---------- Text extract ----------
Block Nested Loop Join: The Simple Double Loop
The Algorithm: Load Blocks, Scan Everything
BNLJ uses a double-for-loop:
-
Outer loop: Read blocks of B pages from smaller table
-
Inner loop: Scan entire larger table for each block
-
Join: Check join condition for all pairs
def BNLJ(Songs, Listens, B):
for block_start in range(0, P(Songs), B):
buffer = load_pages(Songs, block_start, min(B, P(Songs) - block_start))
for page in Listens:
listens_page = load_page(Listens, page)
for song in buffer:
for listen in listens_page:
if join_condition(song, listen):
output(song ⋈ listen)
Cost Analysis
BNLJ(Songs, Listens):
P(Songs) + ⌈P(Songs)/B⌉ × P(Listens) + OUT
- P(Songs): Read outer table once
- ⌈P(Songs)/B⌉: Number of blocks
- P(Listens): Scan inner for each block
Choose Outer Wisely:
Always put smaller table as outer!
Songs: 100 pages
Listens: 10,000 pages
→ Use BNLJ(Songs, Listens)
Example: Songs ⋈ Listens
Find all listens for each song
Given:
- P(Songs) = 100 pages
- P(Listens) = 10,000 pages
- Buffer B = 10 pages
BNLJ Cost:
- Read Songs: 100
- Blocks: ⌈100/10⌉ = 10
- Scan Listens: 10 × 10,000 = 100,000
- Total: 100,100 IOs
Wrong Choice: Listens as Outer
If we used BNLJ(Listens, Songs):
- Blocks: ⌈10,000/10⌉ = 1,000
- Scan Songs: 1,000 × 100 = 100,000
- Total: 110,000 IOs (10% worse!)
---------- Data for the task ----------
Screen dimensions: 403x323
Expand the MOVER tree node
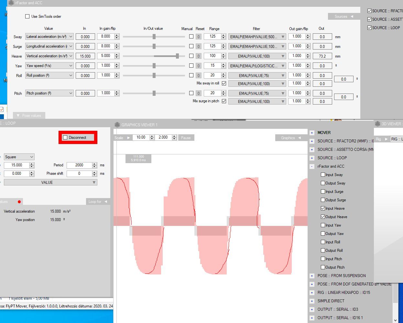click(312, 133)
----------
---------- Data for the task ----------
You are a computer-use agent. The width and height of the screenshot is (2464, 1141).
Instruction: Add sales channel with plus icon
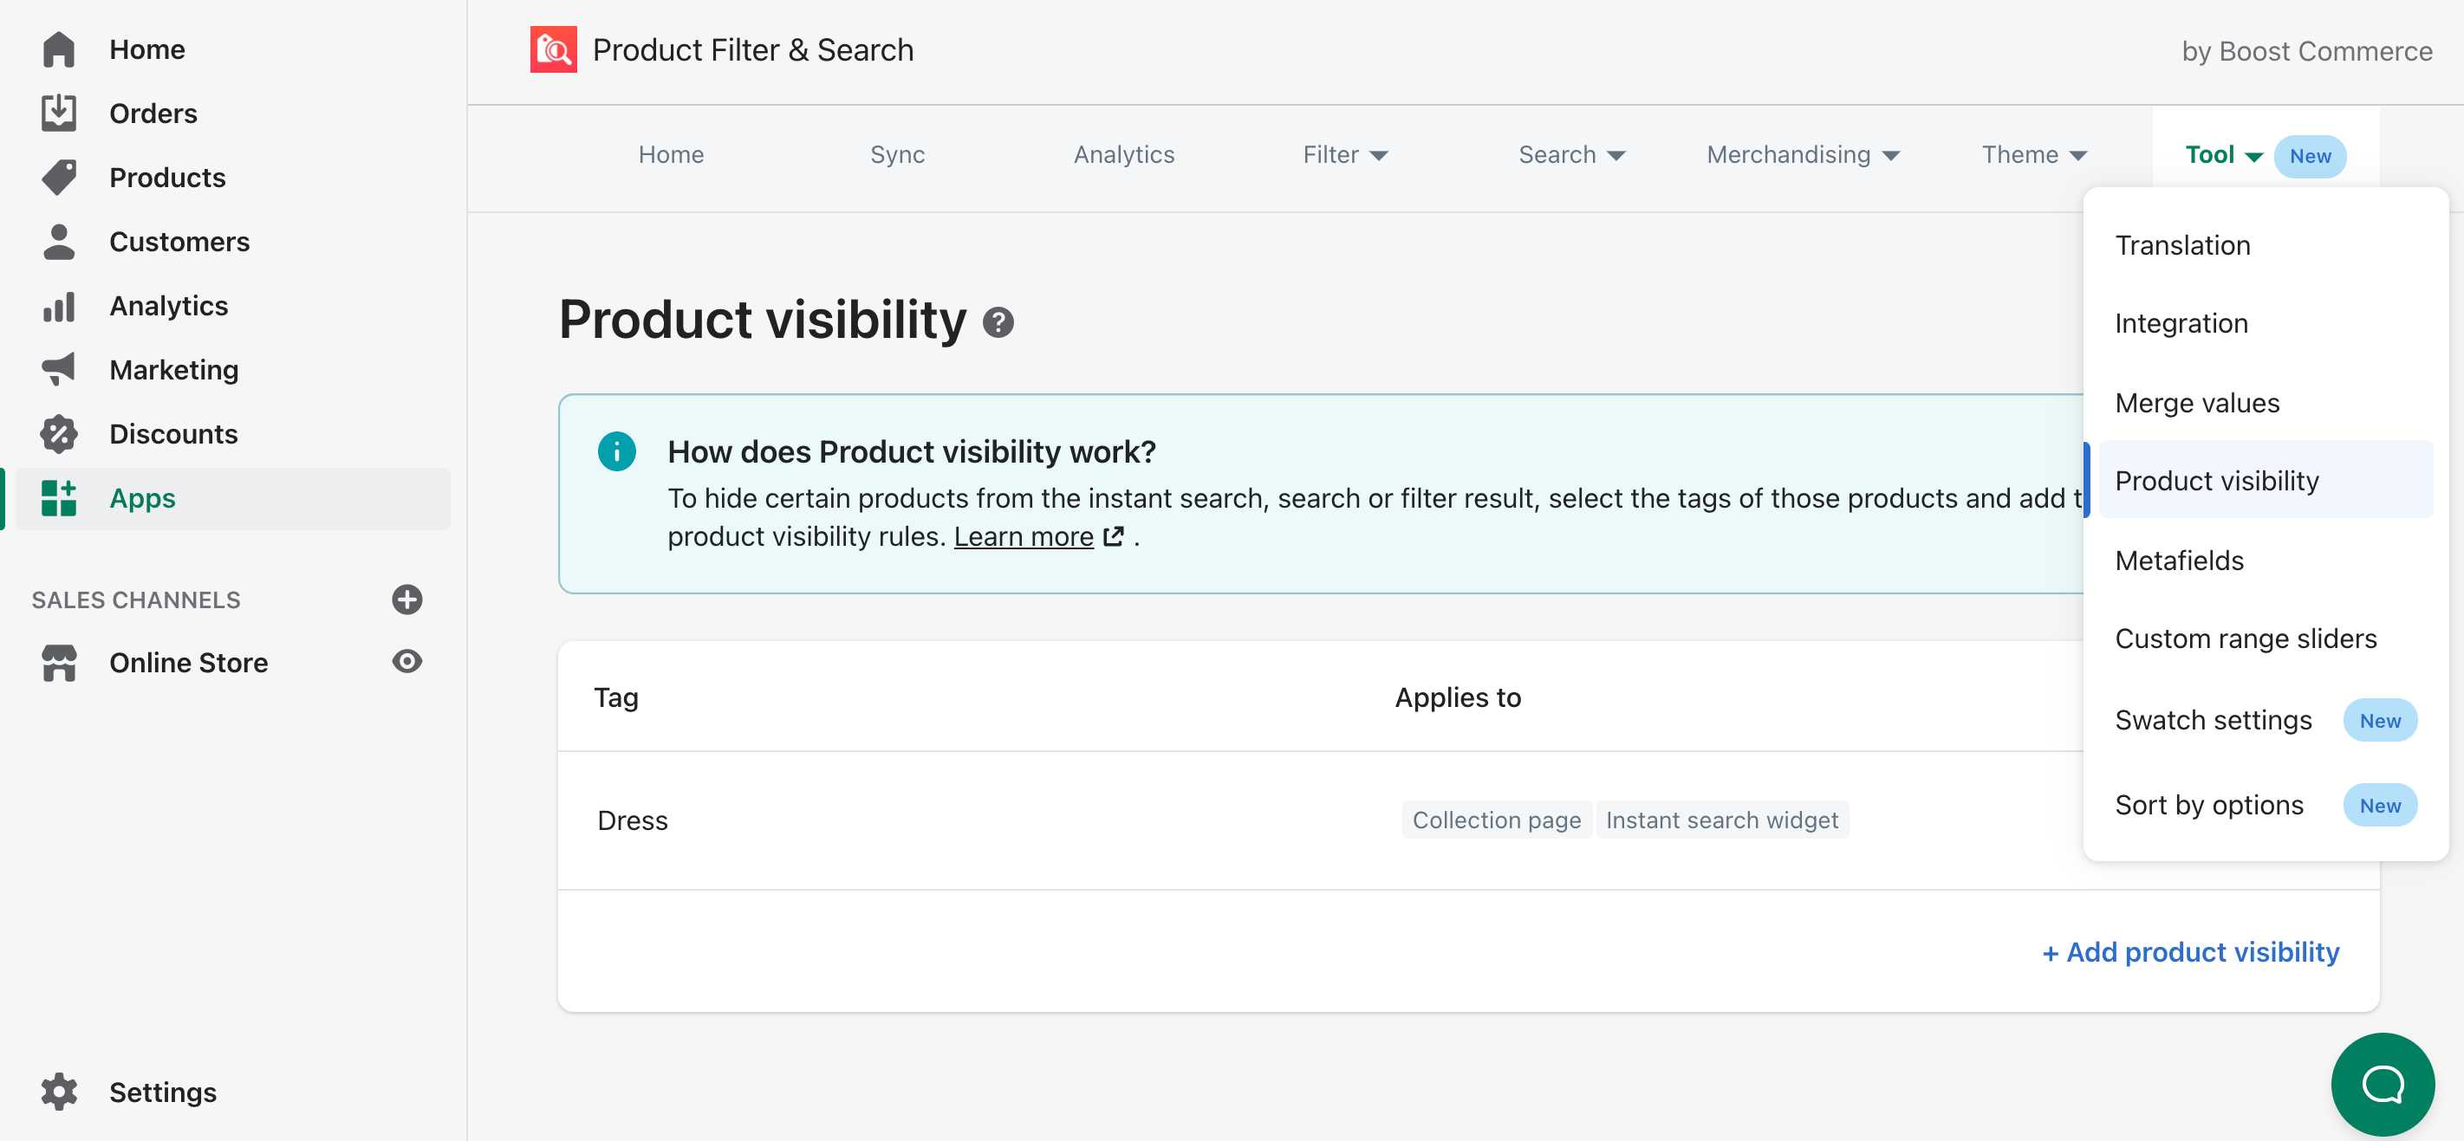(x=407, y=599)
----------
--- Problems to work on ---
A. In the records, can you change "plus icon" to "add button" across the stretch from the line containing "You are a computer-use" through the line containing "(x=407, y=599)", keeping everything else the same and leaving out the pictures?
B. Could you continue the text on block nested loop join from where it stops?
These records are unrelated to the text on block nested loop join.

--- Responses to the exercise ---
A.
You are a computer-use agent. The width and height of the screenshot is (2464, 1141).
Instruction: Add sales channel with add button
(x=407, y=599)

B.
Non-Equality Joins: Where BNLJ Shines
BNLJ handles ANY join condition!
Unlike other JOIN algorithms we'll see later, BNLJ supports:
- Similarity:
similarity(s.features, a.style) > 0.8 - Complex conditions:
s.duration > a.avg_length * 1.5 AND s.genre = a.genre
Real Example: Find Songs Similar to Artist's Style
-- Find songs similar to what the artist usually makes
SELECT s.song_id, a.artist_id
FROM Songs s
JOIN Artists a ON distance(s.audio_vector, a.style_vector) < 0.2
AND s.duration BETWEEN a.min_duration AND a.max_duration;
-- Only BNLJ can handle this complex join!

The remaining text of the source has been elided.